PMC Copyright notice

Electrophysiological analysis of FGF12 variants on Na_V1.2. Functional analysis of the effect of 2 FGF12 missense variants (S8P and G112S) and two FGF12 CNVs (duplication 1L and duplication 2L) on Na_V1.2 compared to WTA. Statistically significant effects for each condition are indicated by coloured asterisks.

a. Representative traces of Na_V1.2 currents in ND7/23 cells expressing Na_V1.2 with FGF12 WTA or the FGF12 variants, respectively, in response to voltage steps from -80 to +35 mV in 5 mV steps.

b. Mean Current amplitudes of analysed ND7/23 cells injected with Na_V1.2 with WTA (n=13; 5 transfections), S8P (n=11; 6 transfections; p = 0·2), G112S (n=11; 4 transfections; p = 0·3), duplication 1L (n=11; 4 transfections; p = 0·4) or duplication 2L (n=12; 6 transfections; p = 0·1). None of the variants lead to a change in the current density of Na_V1.2. For the statistical analysis ANOVA on ranks with Dunn´s post hoc test was used.

c. Mean voltage-dependent fast inactivation of Na_V1.2 with FGF12 WTA (n=13; 5 transfections), G112S (n=11; 4 transfections; p (V_1/2) = 0·01), duplication 1L (n=11; 4 transfections; p (V_1/2) = 0·009) or duplication 2L (n=12; 6 transfections; p (k) = 0·006). Lines illustrate Boltzmann Function fit to the data points. G112S showed a statistically significant shift to more depolarized potentials in comparison to WTA while duplication 1L shows a hyperpolarizing shift in comparison to WTA and duplication 2L changes the slope of the fast inactivation. All data are shown as means ± SEM. For the statistical analysis ANOVA on ranks with Dunn´s post hoc test was used.

d. Time course of recovery from fast inactivation of Na_V1.2 with FGF12 WTA (n=11; 5 transfections) or FGF12 S8P (n=10; 4 transfections; p (τ2) = 0·01) determined at -100 mV. The variant S8P leads to a statistically significantly accelerated recovery of fast inactivation in comparison to WTA. Lines represent fits of biexponential functions yielding the time constants τ1 and τ2. A1 was set to 0·3. For the statistical analysis ANOVA on ranks with Dunn´s post hoc test was used.

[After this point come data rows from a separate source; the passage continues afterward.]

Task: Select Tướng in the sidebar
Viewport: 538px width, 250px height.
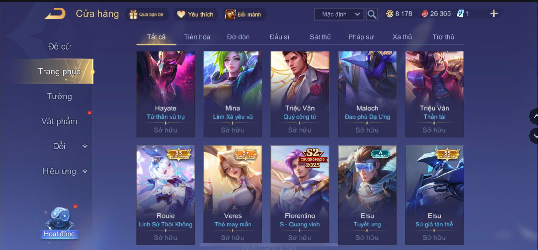Action: 59,97
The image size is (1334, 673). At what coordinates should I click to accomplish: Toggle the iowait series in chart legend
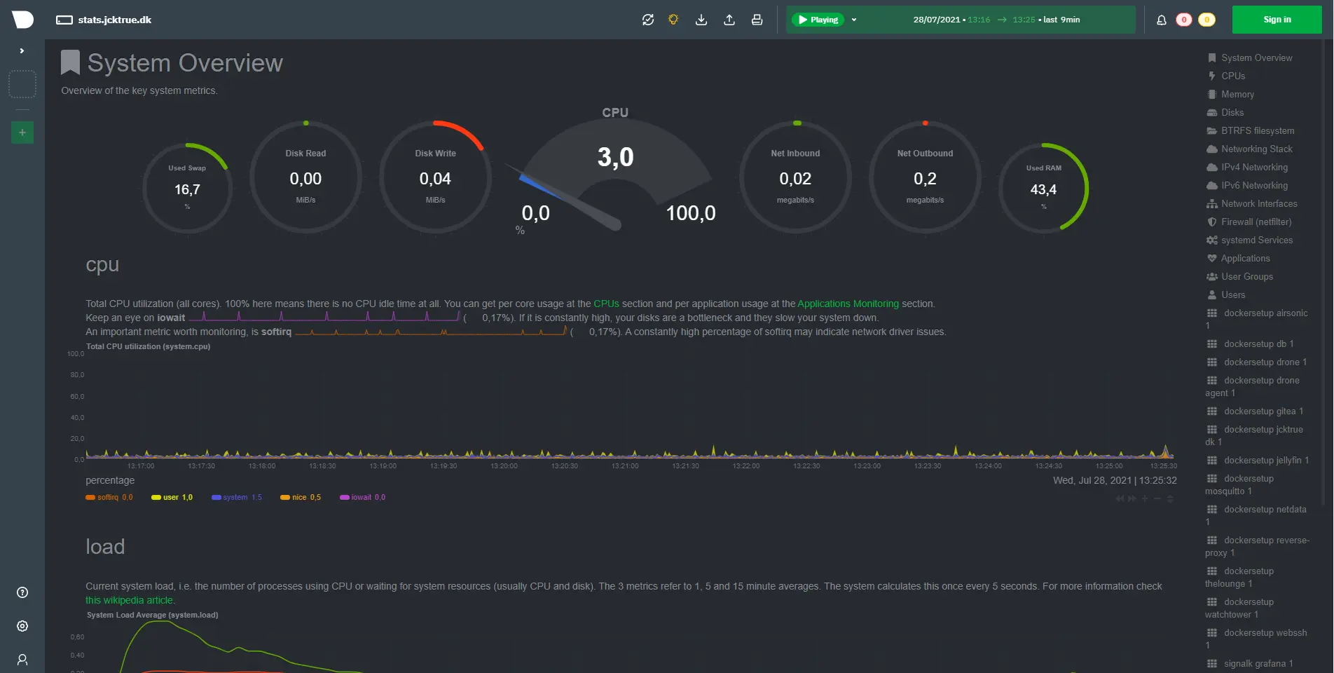[x=361, y=498]
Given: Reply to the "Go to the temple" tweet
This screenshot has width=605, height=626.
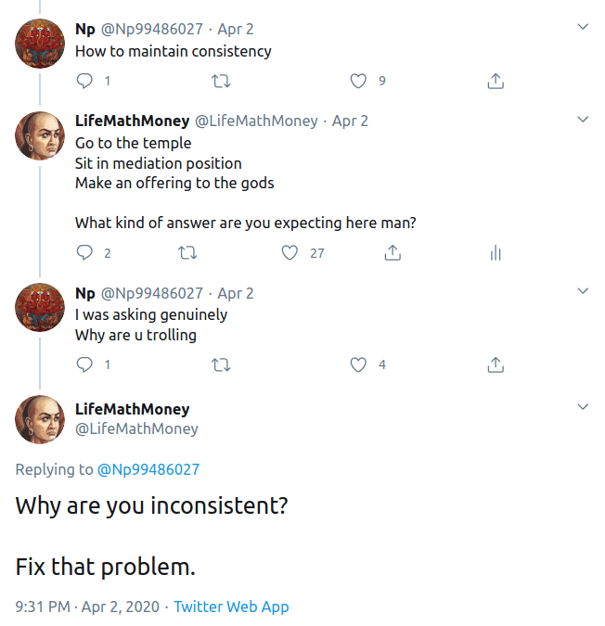Looking at the screenshot, I should (84, 252).
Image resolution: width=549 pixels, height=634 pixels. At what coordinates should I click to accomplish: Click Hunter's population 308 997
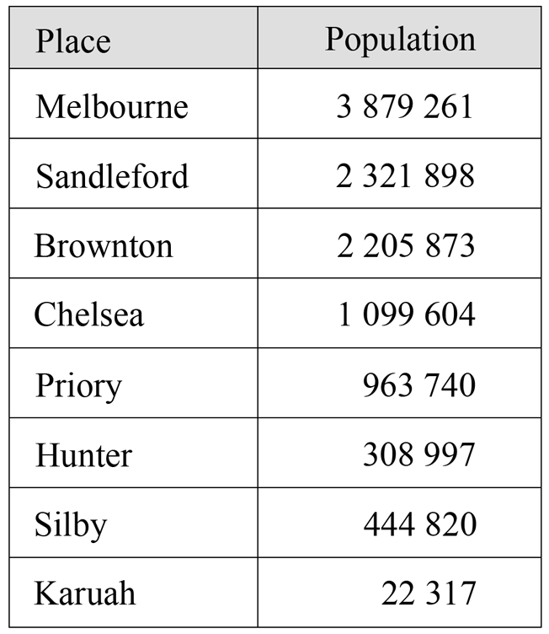tap(419, 454)
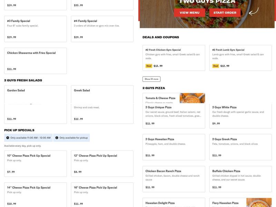Click the yellow Deal badge on Fresh Lamb Gyro Special
Image resolution: width=276 pixels, height=207 pixels.
click(x=216, y=66)
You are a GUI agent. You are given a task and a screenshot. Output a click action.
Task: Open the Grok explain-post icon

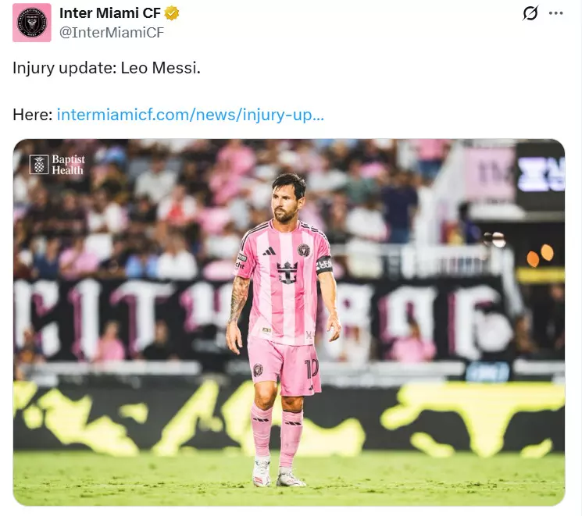tap(530, 13)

e. Mean voltage-dependent fast inactivation time constant of Na_V1.2 FGF12 WTA (n=11; 5 transfections) or G112S (n=11; 4 transfections; p = 0·009). G112S show a statistically significantly slowed fast inactivation in comparison to WTA. All data are shown as means ± SEM. For the statistical analysis one-way ANOVA with Holm-Sidak´s post hoc test was used.

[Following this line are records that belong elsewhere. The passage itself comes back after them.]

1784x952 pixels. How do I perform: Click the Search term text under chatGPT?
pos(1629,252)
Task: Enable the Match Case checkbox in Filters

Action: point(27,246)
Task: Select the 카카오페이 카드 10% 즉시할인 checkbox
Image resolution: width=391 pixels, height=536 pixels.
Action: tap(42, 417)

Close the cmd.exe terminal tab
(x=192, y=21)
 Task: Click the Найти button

f. Mean voltage-dependent slow inactivation of Na_V1.2 with FGF12 WTA (n=10; 5 transfections) or FGF12 duplication 1L (n=10; 4 transfections; p (k)= 0·04). Lines illustrate Boltzmann Function fit to the data points. FGF12 duplication 1L shows a change in the slope of the slow inactivation in comparison to Na_V1.2 with FGF12 WTA. All data are shown as means ± SEM. All values of electrophysiological results, numbers and p-values are listed in Table 2 and are shown as means with the 95% confidence interval. For the statistical analysis of the slow inactivation one-way ANOVA with Holm-Sidak´s post hoc test was used.